_Records provided_
=== Section Start ===
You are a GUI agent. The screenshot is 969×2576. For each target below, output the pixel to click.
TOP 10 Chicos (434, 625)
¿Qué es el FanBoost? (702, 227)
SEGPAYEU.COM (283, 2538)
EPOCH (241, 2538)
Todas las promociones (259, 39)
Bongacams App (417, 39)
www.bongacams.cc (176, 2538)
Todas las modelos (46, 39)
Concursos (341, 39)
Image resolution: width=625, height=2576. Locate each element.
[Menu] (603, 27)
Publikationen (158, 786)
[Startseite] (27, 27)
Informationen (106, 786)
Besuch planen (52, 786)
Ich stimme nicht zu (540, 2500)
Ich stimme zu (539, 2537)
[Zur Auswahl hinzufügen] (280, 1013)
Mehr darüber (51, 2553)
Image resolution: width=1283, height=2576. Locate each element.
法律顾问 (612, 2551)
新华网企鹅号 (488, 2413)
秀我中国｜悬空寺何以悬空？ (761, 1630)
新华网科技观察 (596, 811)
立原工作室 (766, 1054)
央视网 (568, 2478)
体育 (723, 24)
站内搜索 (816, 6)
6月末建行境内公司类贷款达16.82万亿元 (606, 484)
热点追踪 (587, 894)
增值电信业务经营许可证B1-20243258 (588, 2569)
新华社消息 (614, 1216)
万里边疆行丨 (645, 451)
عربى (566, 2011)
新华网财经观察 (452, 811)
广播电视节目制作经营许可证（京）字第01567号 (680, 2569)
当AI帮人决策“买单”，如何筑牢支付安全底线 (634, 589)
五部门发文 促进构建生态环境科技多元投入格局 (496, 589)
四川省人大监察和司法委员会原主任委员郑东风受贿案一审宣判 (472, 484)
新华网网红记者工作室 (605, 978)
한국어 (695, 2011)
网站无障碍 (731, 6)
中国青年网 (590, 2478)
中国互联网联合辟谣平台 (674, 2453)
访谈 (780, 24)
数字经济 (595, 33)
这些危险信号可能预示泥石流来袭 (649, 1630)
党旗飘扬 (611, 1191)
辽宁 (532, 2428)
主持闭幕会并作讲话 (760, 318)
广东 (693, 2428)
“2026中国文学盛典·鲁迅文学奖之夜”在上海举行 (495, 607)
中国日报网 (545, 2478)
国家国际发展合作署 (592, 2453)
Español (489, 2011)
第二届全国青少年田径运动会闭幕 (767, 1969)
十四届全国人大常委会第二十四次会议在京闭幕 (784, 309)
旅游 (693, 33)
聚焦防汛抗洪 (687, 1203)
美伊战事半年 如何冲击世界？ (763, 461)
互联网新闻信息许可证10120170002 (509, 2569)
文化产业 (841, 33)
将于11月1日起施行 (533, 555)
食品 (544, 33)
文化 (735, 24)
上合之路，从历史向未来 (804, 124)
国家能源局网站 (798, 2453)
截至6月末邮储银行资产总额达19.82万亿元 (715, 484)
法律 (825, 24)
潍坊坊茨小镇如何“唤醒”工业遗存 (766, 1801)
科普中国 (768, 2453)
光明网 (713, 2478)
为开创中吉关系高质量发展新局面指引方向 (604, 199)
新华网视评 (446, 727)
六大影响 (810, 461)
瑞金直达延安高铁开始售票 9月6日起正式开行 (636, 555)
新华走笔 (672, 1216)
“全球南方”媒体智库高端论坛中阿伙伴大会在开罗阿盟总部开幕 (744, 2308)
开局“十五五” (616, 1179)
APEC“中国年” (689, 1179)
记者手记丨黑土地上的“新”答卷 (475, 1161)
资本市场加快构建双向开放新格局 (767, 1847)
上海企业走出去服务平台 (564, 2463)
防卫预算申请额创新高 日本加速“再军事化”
=== Section End ===
_Exercise brief_
Locate the word "Todas" in the records above, and return each line that has it.

_Result_
Todas las promociones (259, 39)
Todas las modelos (46, 39)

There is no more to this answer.